The SEC appears to concede a distinction between Celsius and other cases. It says Celsius offered and sold CEL as a security, but doesn’t explicitly say whether the token was correctly registered or exempted. Celsius is taken to task for failing to register another of its offerings, the Earn Interest Program – under which the company offered rates as high as 17% to investors tendering their crypto, which the SEC also says is a security.
CoinDesk has reached out to the SEC for comment on the status of CEL, but did not immediately receive a response.
The SEC has stressed that existing rules designed to protect investors, many of which date back to the 1930s, already apply to crypto companies like Celsius.
“The misconduct here is yet another example of the need for crypto market participants to come into compliance with our securities laws,” which would have implied proper disclosures and routine inspections by regulators, the agency’s Enforcement Director Gurbir Grewal told reporters on Thursday.
That’s an unsurprising stance for the SEC to take: its ongoing legal cases hinge on it asserting that current laws are clear and that Binance, Bittrex, Coinbase and Ripple aren’t complying.
Rival officials put a different emphasis.

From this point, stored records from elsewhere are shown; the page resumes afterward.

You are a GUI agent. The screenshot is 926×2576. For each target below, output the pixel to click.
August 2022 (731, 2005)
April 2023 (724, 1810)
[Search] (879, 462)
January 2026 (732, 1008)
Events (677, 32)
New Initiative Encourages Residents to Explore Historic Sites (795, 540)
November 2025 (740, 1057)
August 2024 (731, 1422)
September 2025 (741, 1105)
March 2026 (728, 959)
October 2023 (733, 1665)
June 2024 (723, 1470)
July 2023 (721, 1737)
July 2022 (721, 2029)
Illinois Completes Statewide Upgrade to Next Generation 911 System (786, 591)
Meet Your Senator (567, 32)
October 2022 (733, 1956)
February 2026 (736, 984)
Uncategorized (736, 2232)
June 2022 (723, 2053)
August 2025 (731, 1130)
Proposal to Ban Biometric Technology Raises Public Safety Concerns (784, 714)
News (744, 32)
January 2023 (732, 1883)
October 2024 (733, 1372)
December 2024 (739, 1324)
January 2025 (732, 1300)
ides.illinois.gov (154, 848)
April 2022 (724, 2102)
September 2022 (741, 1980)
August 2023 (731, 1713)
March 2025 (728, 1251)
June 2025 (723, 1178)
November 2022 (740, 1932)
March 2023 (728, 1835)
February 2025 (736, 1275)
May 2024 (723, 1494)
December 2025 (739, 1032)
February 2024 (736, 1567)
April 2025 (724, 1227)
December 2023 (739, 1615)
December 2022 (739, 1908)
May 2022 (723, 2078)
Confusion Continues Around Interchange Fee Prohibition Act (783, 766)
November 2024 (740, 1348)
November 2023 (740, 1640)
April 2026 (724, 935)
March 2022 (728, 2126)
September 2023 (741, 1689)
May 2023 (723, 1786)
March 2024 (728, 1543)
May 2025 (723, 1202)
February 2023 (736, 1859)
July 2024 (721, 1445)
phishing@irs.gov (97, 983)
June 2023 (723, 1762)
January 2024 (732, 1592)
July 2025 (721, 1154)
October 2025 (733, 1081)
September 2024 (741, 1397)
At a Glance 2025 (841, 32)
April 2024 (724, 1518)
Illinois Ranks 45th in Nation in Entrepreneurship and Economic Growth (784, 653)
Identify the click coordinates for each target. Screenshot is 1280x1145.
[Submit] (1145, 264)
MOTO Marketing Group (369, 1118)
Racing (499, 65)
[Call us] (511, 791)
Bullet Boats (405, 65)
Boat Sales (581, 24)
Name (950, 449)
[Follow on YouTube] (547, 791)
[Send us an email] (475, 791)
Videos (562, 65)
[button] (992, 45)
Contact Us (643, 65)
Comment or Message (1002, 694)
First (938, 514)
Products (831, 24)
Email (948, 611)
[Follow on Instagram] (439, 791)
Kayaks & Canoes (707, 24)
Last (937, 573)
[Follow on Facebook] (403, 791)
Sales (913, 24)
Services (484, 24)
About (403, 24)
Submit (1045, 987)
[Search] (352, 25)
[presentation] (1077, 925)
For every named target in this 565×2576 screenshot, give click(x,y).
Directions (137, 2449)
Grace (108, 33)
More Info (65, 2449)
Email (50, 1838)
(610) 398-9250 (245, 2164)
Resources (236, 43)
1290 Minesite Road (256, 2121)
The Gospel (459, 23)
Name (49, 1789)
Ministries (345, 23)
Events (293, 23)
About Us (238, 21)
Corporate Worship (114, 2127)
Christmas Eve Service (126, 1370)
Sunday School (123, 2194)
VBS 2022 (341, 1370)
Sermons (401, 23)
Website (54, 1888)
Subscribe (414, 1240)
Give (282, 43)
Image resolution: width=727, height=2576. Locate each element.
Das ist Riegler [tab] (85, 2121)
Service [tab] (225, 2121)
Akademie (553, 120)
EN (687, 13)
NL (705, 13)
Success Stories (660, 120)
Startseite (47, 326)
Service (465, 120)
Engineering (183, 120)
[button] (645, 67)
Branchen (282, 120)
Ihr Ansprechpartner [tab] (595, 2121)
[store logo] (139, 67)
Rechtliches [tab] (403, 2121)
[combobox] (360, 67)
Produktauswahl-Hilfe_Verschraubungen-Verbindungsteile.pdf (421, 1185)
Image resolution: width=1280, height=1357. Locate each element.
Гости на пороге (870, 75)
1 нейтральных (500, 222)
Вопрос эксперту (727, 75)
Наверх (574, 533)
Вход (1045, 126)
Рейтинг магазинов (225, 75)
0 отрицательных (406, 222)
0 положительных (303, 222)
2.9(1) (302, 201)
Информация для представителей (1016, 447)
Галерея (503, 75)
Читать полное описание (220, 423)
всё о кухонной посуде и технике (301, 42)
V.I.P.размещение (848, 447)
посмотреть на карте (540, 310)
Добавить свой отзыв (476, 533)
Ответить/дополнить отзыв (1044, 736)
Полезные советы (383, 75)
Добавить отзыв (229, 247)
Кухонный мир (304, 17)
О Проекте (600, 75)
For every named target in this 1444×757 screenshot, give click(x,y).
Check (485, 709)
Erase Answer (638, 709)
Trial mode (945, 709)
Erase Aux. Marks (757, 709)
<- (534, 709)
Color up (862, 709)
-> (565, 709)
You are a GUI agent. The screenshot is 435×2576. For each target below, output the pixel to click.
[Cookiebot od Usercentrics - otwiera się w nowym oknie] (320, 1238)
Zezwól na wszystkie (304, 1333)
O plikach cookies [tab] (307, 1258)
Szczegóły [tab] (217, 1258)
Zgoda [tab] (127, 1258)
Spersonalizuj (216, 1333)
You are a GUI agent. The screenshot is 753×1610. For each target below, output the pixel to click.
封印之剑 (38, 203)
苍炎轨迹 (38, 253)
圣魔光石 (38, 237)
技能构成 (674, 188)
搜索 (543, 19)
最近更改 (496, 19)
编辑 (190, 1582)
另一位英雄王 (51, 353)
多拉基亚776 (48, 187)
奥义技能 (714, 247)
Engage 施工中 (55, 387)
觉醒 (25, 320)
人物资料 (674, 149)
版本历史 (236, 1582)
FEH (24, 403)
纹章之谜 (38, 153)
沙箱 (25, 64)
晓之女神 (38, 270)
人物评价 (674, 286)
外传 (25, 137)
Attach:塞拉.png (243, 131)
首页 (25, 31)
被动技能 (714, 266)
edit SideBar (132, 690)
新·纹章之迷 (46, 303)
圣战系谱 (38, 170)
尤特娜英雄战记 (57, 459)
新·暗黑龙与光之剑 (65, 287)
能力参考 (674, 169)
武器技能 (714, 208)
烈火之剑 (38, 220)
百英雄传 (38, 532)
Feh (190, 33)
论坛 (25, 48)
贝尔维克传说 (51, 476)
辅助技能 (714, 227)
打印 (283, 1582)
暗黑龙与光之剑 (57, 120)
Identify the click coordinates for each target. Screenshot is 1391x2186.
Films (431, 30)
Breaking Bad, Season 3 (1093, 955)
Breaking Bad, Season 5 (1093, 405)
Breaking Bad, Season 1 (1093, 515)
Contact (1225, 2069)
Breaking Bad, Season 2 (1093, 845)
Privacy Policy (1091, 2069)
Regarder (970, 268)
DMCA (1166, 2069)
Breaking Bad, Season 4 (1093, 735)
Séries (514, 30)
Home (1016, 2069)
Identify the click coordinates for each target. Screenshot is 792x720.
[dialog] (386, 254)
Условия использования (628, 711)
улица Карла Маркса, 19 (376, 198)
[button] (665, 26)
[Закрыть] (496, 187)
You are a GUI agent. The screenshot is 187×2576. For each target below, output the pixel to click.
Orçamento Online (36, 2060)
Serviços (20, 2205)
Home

The CFTC believes large-scale cryptocurrencies like bitcoin (BTC), ether (ETH), USDC and tether are commodities under U.S. law, and has said both Mashinksy and Celsius should have been registered in connection with commodity pool operations. But CFTC officials are less satisfied with the legal status quo, and say the Celsius affair just underlines the need for change.
“I am glad that the Commission [CFTC] has the ability to go after fraud after the fact,” CFTC Commissioner Kristin N. Johnson said in a Thursday statement, but added that “the lack of a clear regulatory framework for digital assets allowed this fraud to flourish.”
“Customers and the public would be better served by a comprehensive regulatory regime that could prevent frauds like this one from developing in the first place,” said Johnson reiterating her call for a “a clear and robust regulatory regime for digital assets …. in light of yet another example of its necessity.”